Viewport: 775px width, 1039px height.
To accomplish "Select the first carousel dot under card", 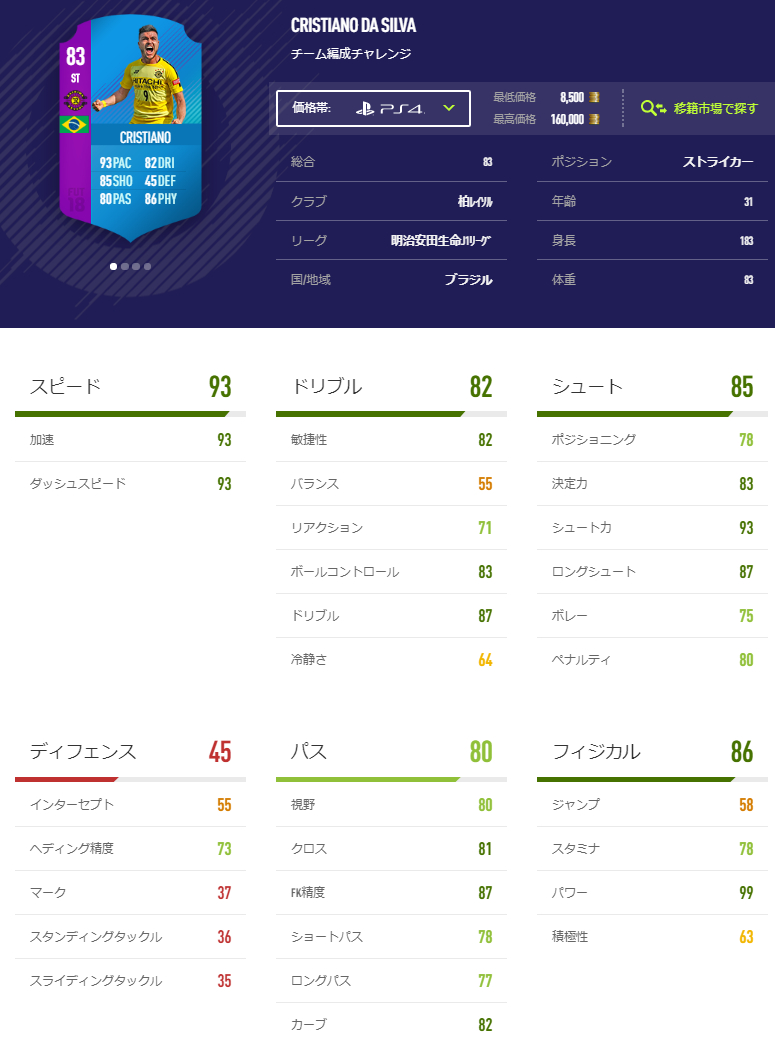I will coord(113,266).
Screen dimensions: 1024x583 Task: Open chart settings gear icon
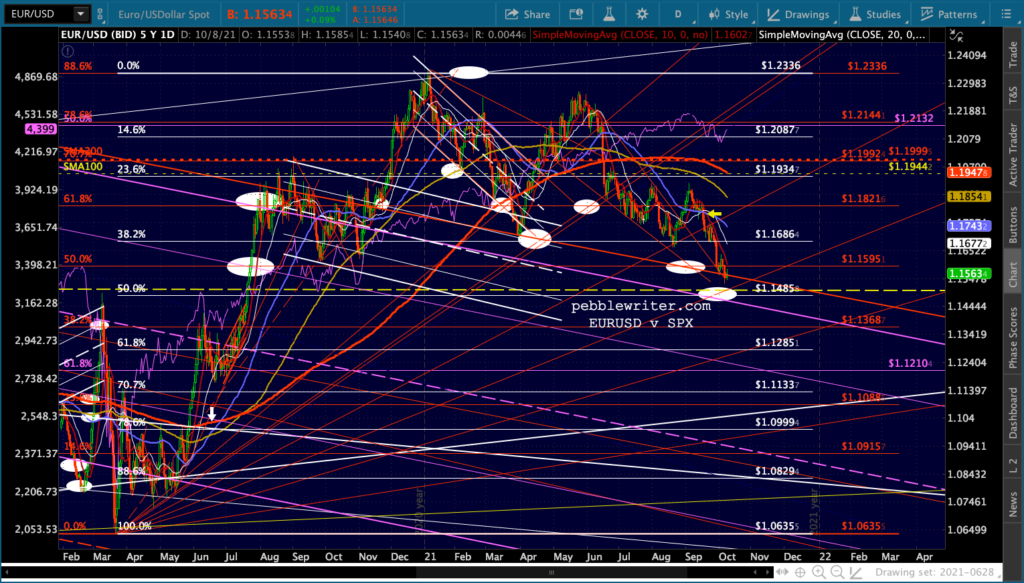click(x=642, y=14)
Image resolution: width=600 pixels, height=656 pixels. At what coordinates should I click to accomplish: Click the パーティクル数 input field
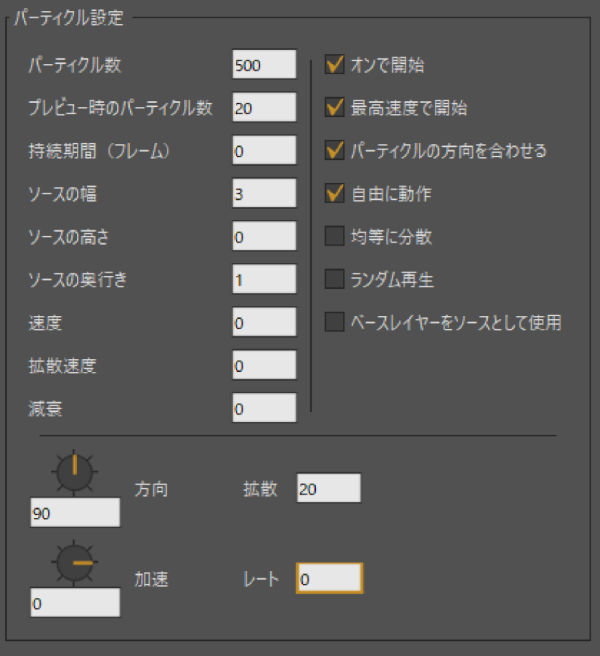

TASK INSTRUCTIONS: The string "width" marks the lines to return from the material. Copy each one.

RESPONSE AREA:
Viewport: 775px width, 1039px height.
Image resolution: width=600 pixels, height=656 pixels. At what coordinates should I click to accomplish: Click the パーティクル数 input field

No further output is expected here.